When UBC president Santa J. Ono talks about the need for Truth and Reconciliation with Indigenous peoples, or makes such statements as “Islamophobia is simply unacceptable” (as he did after the tragic Christchurch mosque shooting), he demonstrates a hypocrisy of the highest magnitude.
Duchesne, Jordan Peterson, Armin Navabi, Ben Shapiro, Meghan Murphy, Jenn Smith, and more have all been welcomed as speakers at UBC in the past two years alone. The university also attempted to host Stefan Molyneux and Lauren Southern this past March, but had to change plans when the newly formed SAB and other groups started organizing against them.
Students, faculty, and staff at UBC have clearly had enough of the far-right hate speech on our campus.
Prior to Jenn Smith’s talk on June 23, the UBC Faculty Association issued a letter calling on the administration to cancel it, arguing that “the UBC academic community as a whole may be harmed by this event.”
The Association of Administrative and Professional Staff, which represents nearly 5,000 university employees, was even clearer. It stated that they "feel violated and/or unsafe as well as wholly disrespected by their employer,” who “values the so-called 'free speech rights' of hate mongers more than the safety and well-being of the University community.”
And yet the university went ahead with that event anyway — prompting the Vancouver Pride Society to kick UBC out of the annual Pride Parade. At that point, President Ono assured the VPS that the issue would be addressed by the Board of Governors as well as both the Vancouver and Okanagan Senates. But those bodies have all met, and nothing has changed.
UBC’s administration has shown nothing but contempt for our concerns, repeatedly choosing to side instead with far-right extremists. Moreover, the university has explicitly supported the claims of the “Students for Freedom of Expression” and “Free Speech Club” by framing the issue exclusively in terms of academic freedom and freedom of expression. This obfuscates the key fact that these events are being used by extremists to increase their visibility, organization, and strength at UBC. It has become clear that students, faculty, and staff will have to join together in order to defend ourselves and our university from them.
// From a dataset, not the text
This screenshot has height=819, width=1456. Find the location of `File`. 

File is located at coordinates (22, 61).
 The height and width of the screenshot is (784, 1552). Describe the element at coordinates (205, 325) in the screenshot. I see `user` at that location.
We call on the administration to stop patronizing us by deliberately conflating “academic freedom” with “freedom of speech.” We call on it to stop responding to our legitimate opposition to far-right hate speech by simply telling us to seek counselling or go complain to the RCMP. We call on it to respect its own policies (e.g., Policies 3, 7, and 107, which have been renamed SC1, SC7, and UP9) and statements (especially the April 2018 “Freedom Matters” statement).
And we call on it to cancel the event scheduled for Wednesday, October 9.
Should these calls not be answered, Students Against Bigotry is organizing a rally to confront the white supremacists. But we can’t do it alone.
We call on the entire Vancouver community to speak out on social media, to discuss this issue with your friends and co-workers, to put up posters in your neighborhoods and workplaces, to voice your opinion directly to the university, and to mobilize and join our rally in large numbers.
Together, we can shut down white supremacy at UBC!